Stretching helps to recover the ideal muscle length, which facilitates recovery between workouts and a correct postural balance
It is important to stretch both before and after exercise
Do you usually stretch after exercising? And before doing so? Stretching is necessary both before and after exercise, explains Miguel Ángel Rodríguez, Health Director of Zagros Sports. However, the fact that it fulfills a different function depending on the moment in which we do it makes them different.

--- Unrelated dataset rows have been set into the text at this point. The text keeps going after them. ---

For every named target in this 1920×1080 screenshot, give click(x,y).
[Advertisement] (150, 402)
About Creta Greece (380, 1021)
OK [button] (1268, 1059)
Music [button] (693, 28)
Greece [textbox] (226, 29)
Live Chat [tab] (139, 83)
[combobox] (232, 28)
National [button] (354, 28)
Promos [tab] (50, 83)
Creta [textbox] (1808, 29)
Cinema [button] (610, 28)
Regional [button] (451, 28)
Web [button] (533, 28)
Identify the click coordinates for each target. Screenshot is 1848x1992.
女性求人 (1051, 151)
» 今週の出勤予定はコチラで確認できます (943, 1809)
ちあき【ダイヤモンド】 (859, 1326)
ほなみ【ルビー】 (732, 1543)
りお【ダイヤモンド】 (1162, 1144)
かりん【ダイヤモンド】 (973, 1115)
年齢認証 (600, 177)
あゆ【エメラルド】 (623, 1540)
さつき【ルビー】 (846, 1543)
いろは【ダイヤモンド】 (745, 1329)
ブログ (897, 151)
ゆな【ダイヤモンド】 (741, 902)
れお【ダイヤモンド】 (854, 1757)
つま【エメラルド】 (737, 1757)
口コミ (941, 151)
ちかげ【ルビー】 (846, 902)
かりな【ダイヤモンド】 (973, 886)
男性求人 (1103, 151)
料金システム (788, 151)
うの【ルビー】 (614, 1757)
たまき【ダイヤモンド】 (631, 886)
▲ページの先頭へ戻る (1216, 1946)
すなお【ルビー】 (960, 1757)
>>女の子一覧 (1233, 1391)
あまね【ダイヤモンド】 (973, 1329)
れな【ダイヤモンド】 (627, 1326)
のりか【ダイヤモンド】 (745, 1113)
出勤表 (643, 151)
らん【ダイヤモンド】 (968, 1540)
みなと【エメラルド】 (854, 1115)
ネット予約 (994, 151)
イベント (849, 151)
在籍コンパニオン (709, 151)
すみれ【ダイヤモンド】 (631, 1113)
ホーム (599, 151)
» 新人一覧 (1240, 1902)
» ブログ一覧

The stretches that are done before the exercise should be dynamic, that is, they will be based on continuous and repeated movements and with them we will try, as the expert explains, to gradually gain range of movement. In this case, the “typical” stretches in which a position is held for a certain time (15-30 seconds) should be avoided, as it is advisable, as Rodríguez clarifies, to perform ballistic stretching (with rebound) to activate the fibers of Rapid contraction and raise muscle temperature. Dynamic stretching includes exercises such as strides, kicks, squats, circles of arms … “They will always be done through movements and respecting the postural balance,” he says.
After the exercise it is advisable to perform a static stretch, but without forcing the positions much and without holding them for more than 15 seconds. “The goal is to achieve relaxation and muscle rest,” says the coach of Zagros Sports, who insists that it is important not to force the stretch after exercise.
How to stretch correctly
We must forget that “go as far as possible” because, as Rodriguez clarifies, that can cause fibrillar micro-fractures, in addition to eliminating the myotatic reflex, which will cause us to lose strength and speed in the activity. “You have to focus on doing the stretching while maintaining the contraction of the peripheral muscles so that we do not lose control of the exercise”, clarifies the expert, who proposes to keep in mind the image of a sports gymnast (or a sports gymnast): executes his movements with great flexibility, but always maintaining strength throughout your body.
It is also not appropriate to perform strong stretches after a session of vigorous physical activity because, as revealed by the professional of Zagros Sports, when the muscle is very fatigued it responds poorly to stretching and it is possible that we generate fibrillar microcracks.
Differences with heating
Warming up is the process by which the body temperature is raised by improving muscle viscosity, activating energy sources (to avoid oxygen debt) and the joints are lubricated to reach an optimum range of motion, as defined by the physical trainer. At the time of heating we can perform a light aerobic exercise or dynamic stretching. “Although the most popular option is aerobic exercise, stretching is also useful and can be done, depending on the exercise that will be performed afterwards, as a single warm-up or as a complement to aerobic exercise,” explains Rodríguez.
Five stretches to relax
The good thing about stretching is that they can be done at any time of the day. “Ideally, we should be relaxed and have a slight warm-up so that the muscle acquires temperature, since that improves its stretching capacity,” explains the expert at Zagros Sports. Something important is that whether they are active or passive, they should never hurt: “They should be done maintaining muscle balance and never forcing pain.”
The expert proposes these five stretches that you can do at any time, although the ideal is to do them when we are not going to exercise in the short term and looking for a relaxation goal.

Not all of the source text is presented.